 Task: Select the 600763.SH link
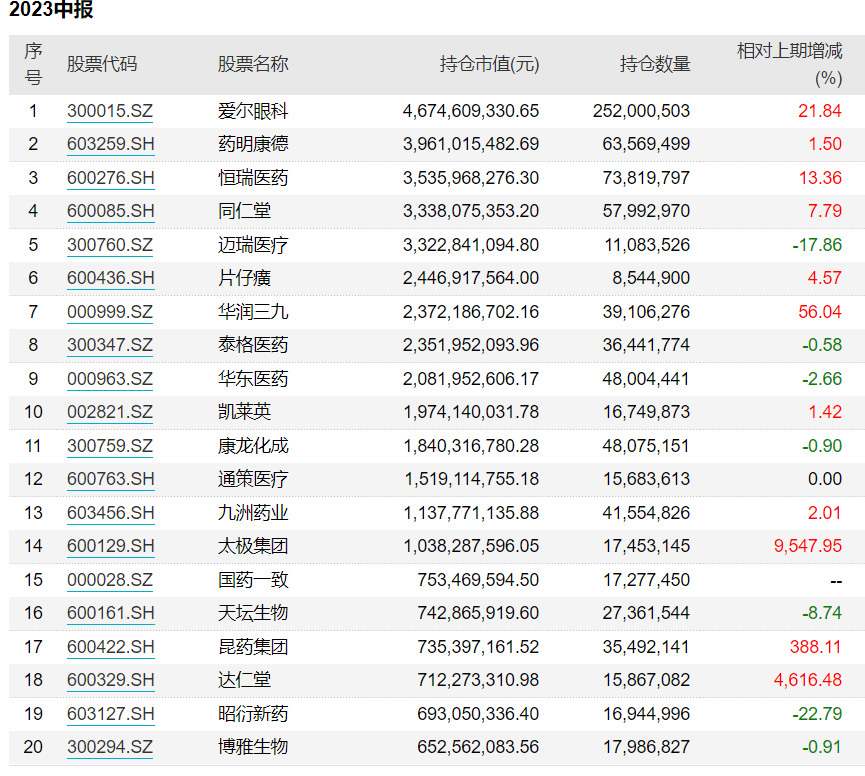point(110,479)
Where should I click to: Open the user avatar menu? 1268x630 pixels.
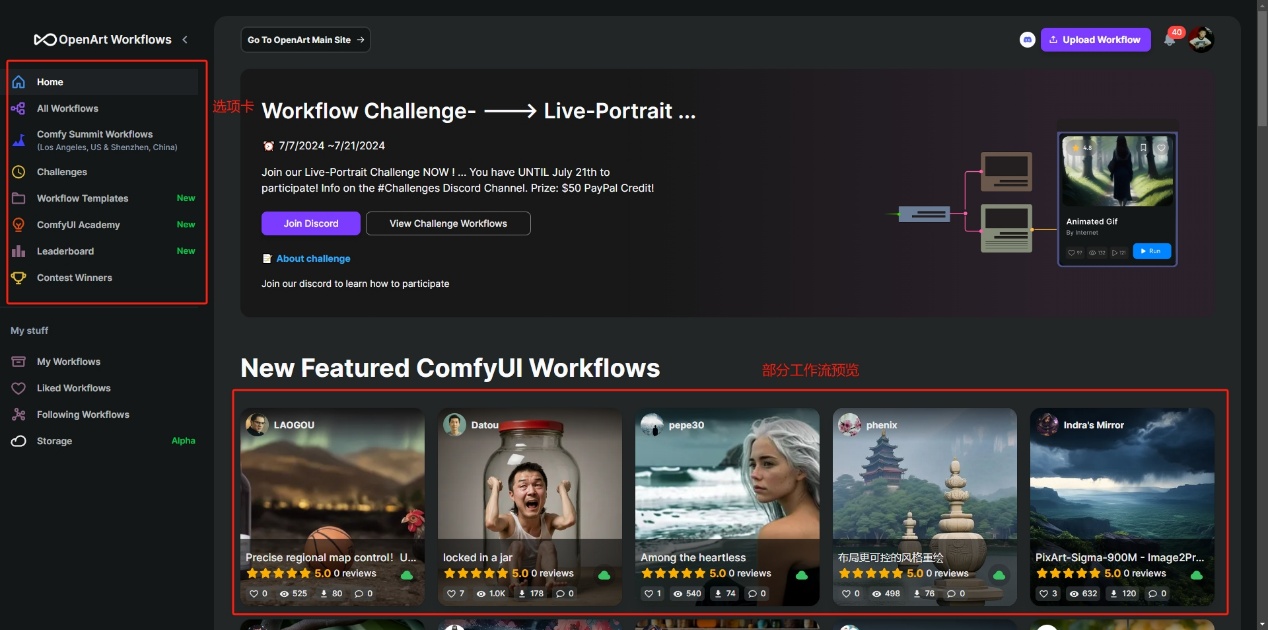click(1201, 40)
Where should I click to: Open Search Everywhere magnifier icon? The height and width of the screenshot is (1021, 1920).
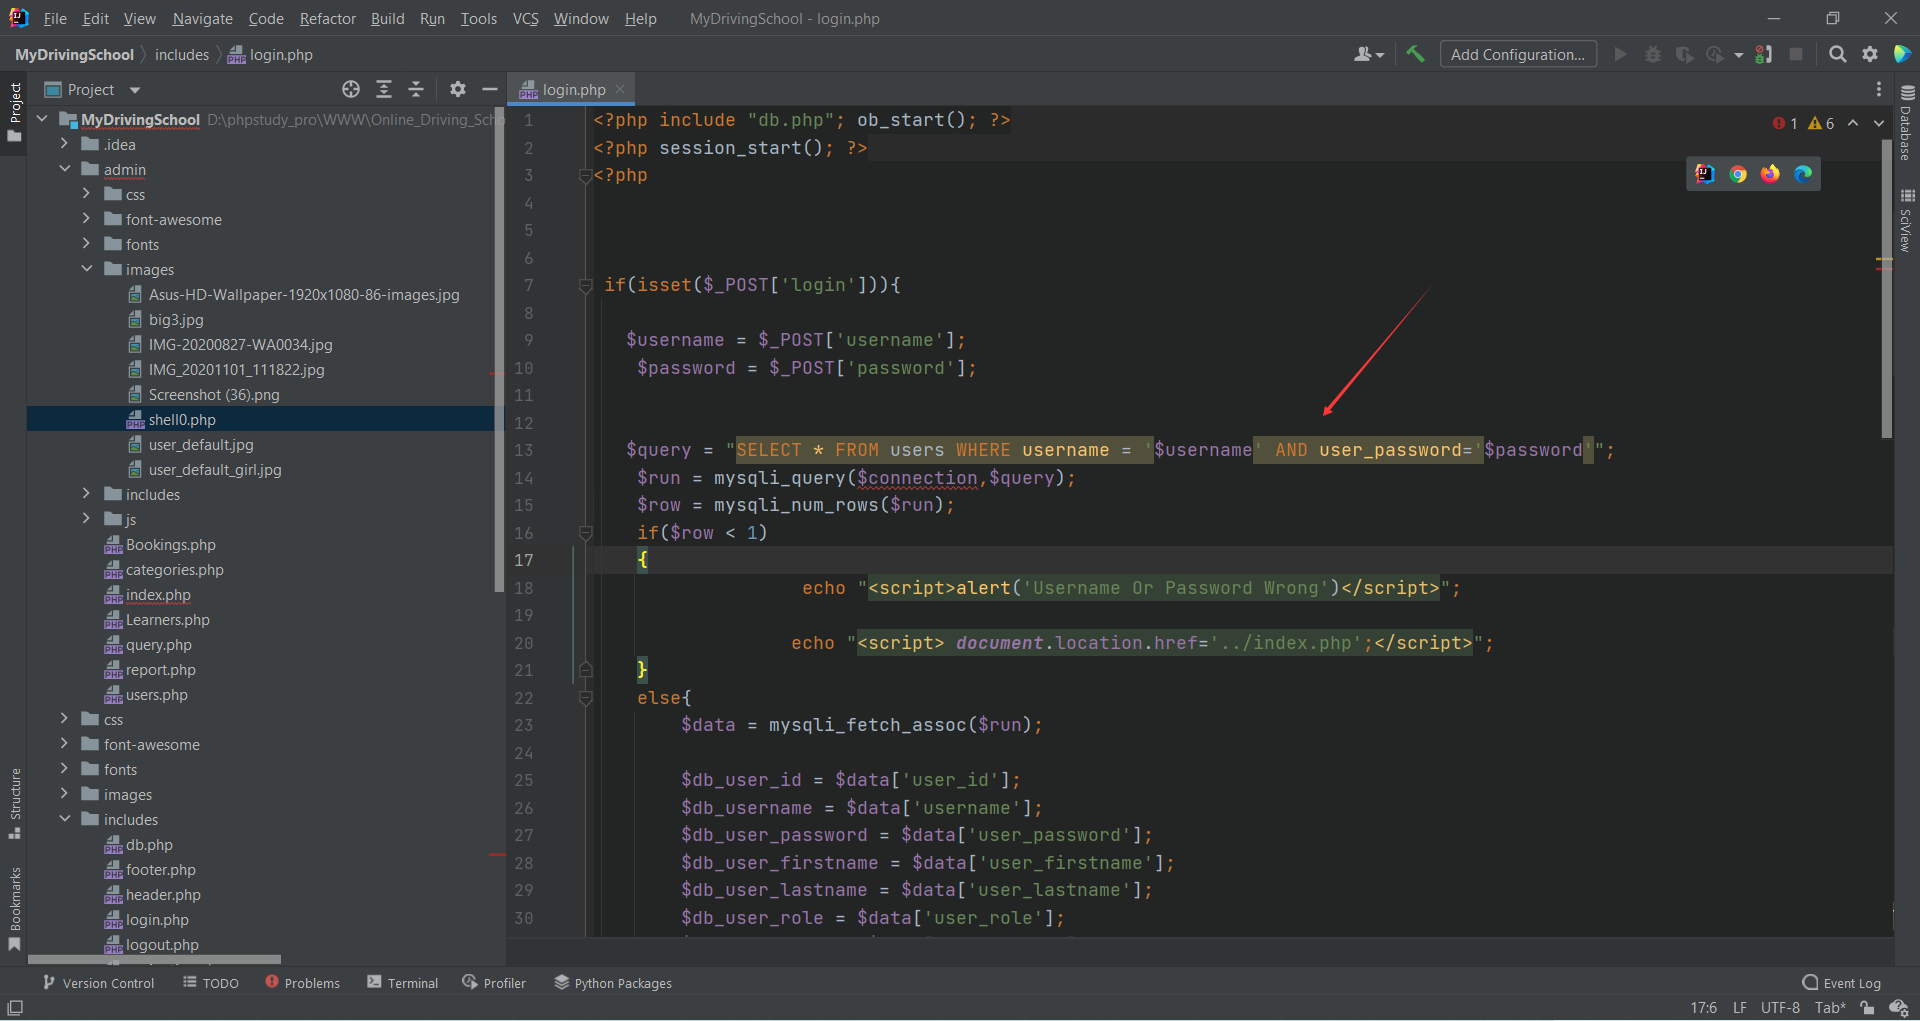(x=1837, y=54)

_ _ _ _

(Exercise prompt):
The range to transcribe runs from the line holding "Where should I click to: Open the" through the final line of the data above; copy it exactly and exclude the pictures.

(Solution for this exercise):
Where should I click to: Open the user avatar menu? 1268x630 pixels.
click(1201, 40)
Where should I click to: Open Search Everywhere magnifier icon? The height and width of the screenshot is (1021, 1920).
(x=1837, y=54)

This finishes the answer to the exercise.